Task goal
Print the data below again in full, exactly as it stands, with no images.

Data provided
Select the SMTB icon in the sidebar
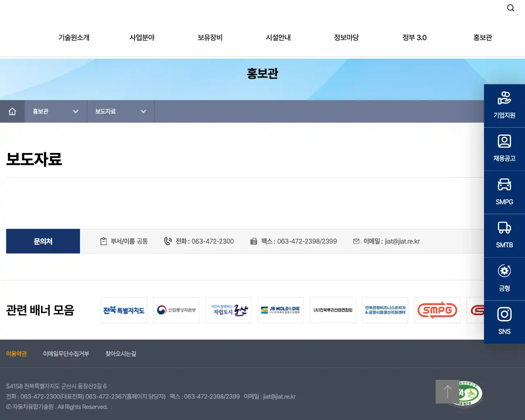This screenshot has width=525, height=420. [x=504, y=235]
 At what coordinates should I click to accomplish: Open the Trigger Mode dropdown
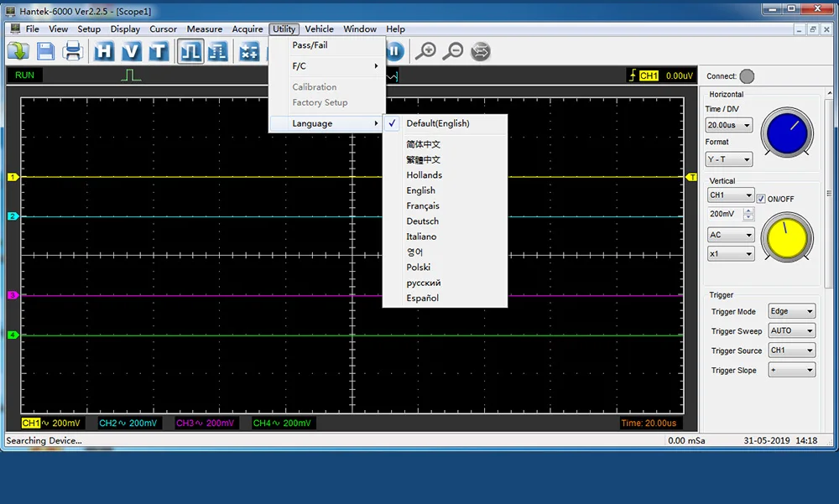click(791, 311)
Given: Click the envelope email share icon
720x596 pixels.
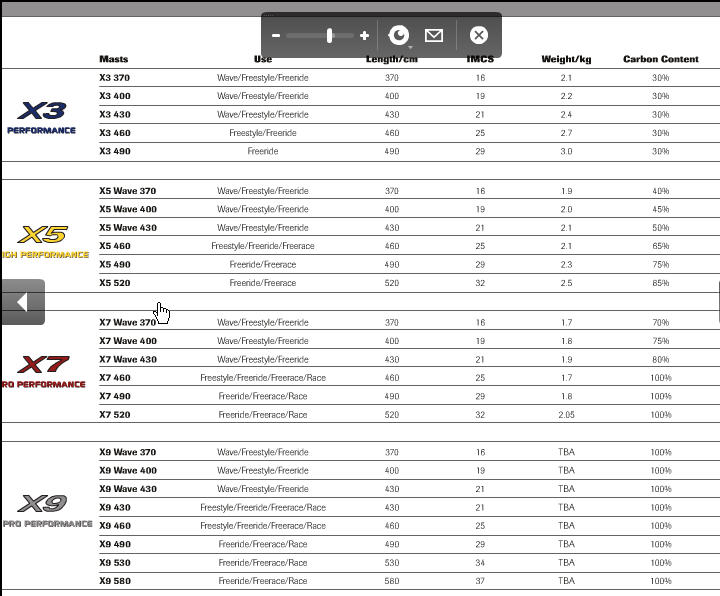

Task solution
Select the SMTB icon in the sidebar
This screenshot has width=525, height=420. [x=504, y=235]
 At what coordinates should I click to accomplish: Open the Trigger Mode dropdown
click(791, 311)
Given: Click the envelope email share icon
720x596 pixels.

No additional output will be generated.